Your answer is every line of the material below in which the string "size" occurs.

The records START

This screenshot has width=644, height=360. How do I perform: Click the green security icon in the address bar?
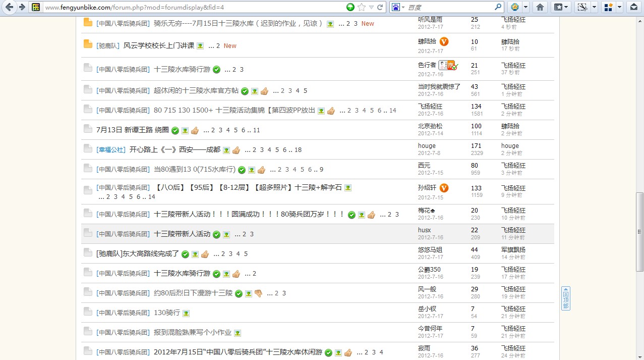(349, 7)
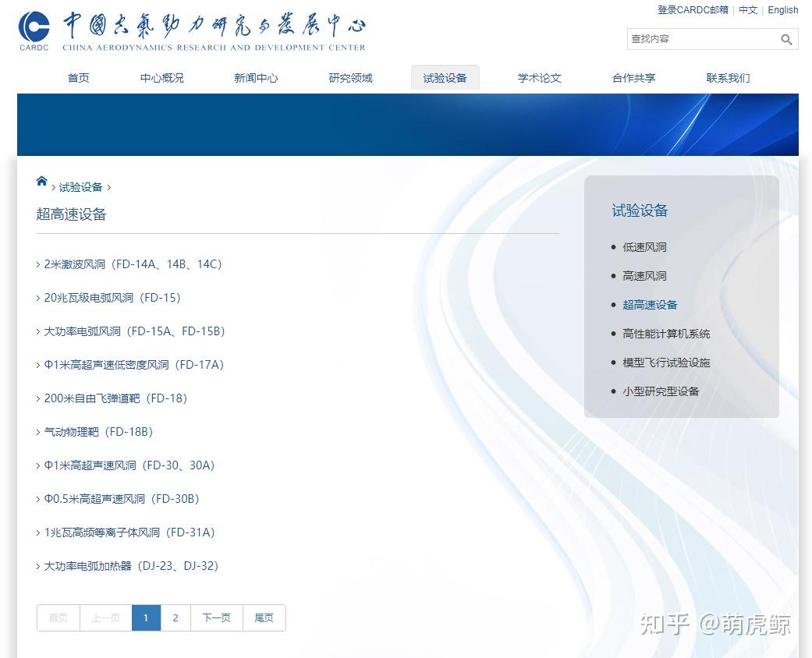This screenshot has height=658, width=812.
Task: Click the bullet icon next to 小型研究型设备
Action: [x=615, y=391]
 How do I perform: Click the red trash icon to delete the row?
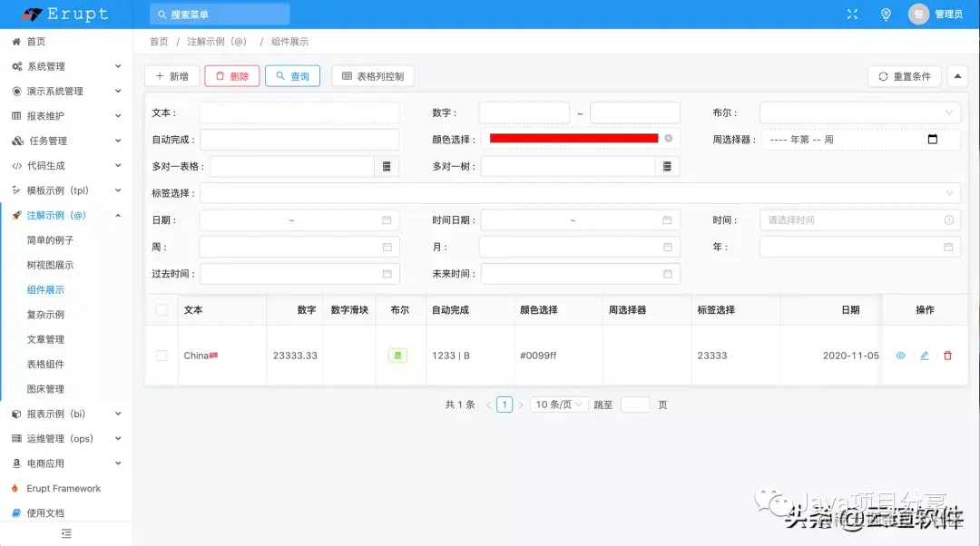coord(947,356)
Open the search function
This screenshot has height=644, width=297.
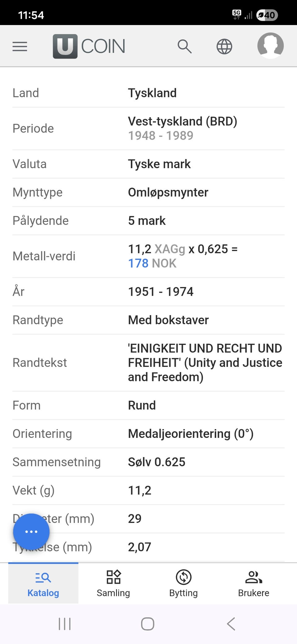click(x=185, y=46)
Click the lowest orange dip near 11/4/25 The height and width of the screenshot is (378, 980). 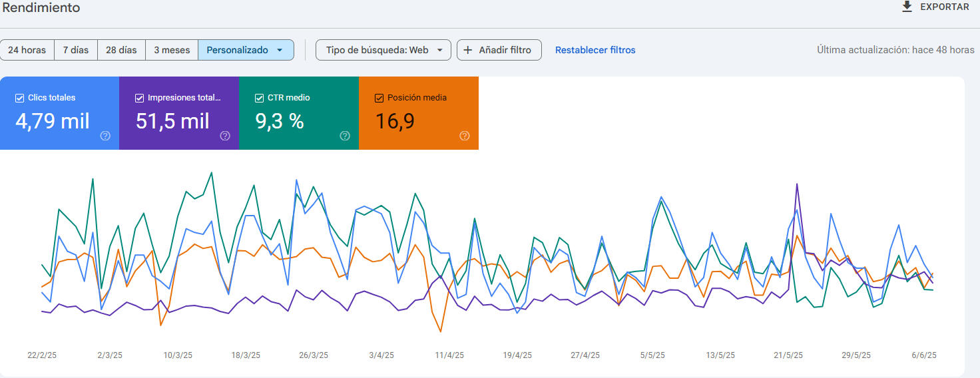pos(440,331)
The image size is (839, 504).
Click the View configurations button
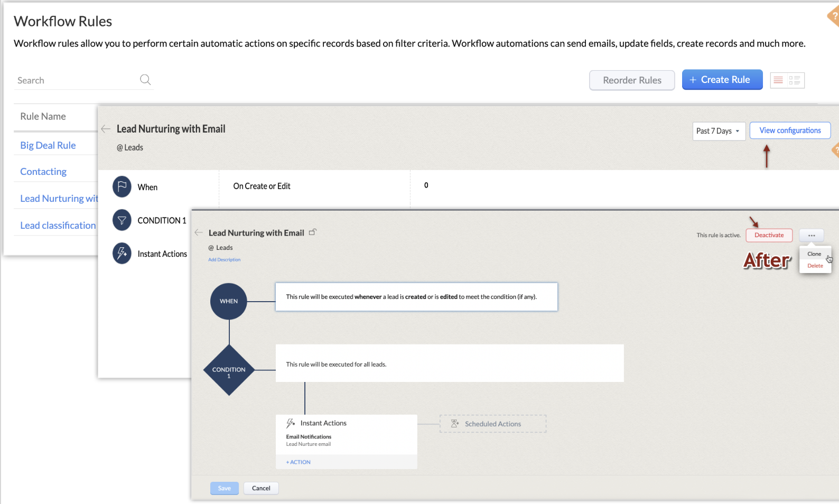pos(790,130)
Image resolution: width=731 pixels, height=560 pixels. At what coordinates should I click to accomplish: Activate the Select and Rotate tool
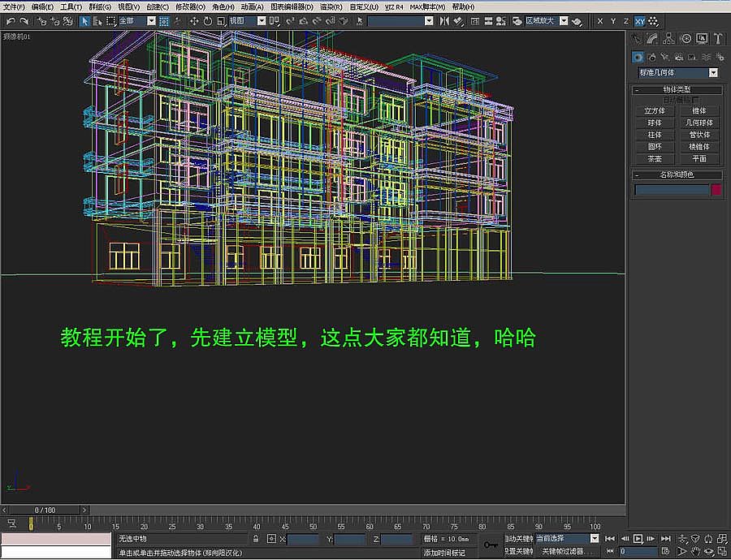[209, 23]
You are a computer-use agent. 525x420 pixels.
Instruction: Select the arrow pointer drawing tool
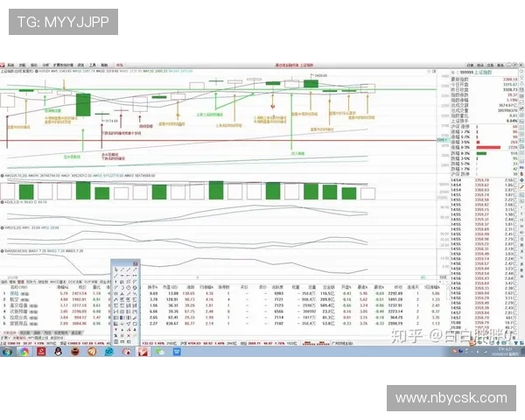coord(116,270)
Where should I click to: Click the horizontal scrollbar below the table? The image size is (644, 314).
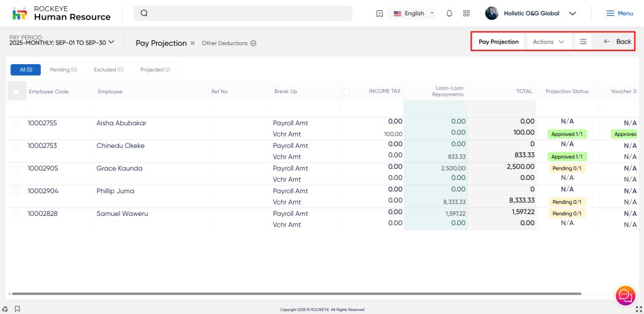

The records END

● Result of this task
The image size is (839, 504).
Where should I click to: Click the horizontal scrollbar below the table? The image size is (644, 314).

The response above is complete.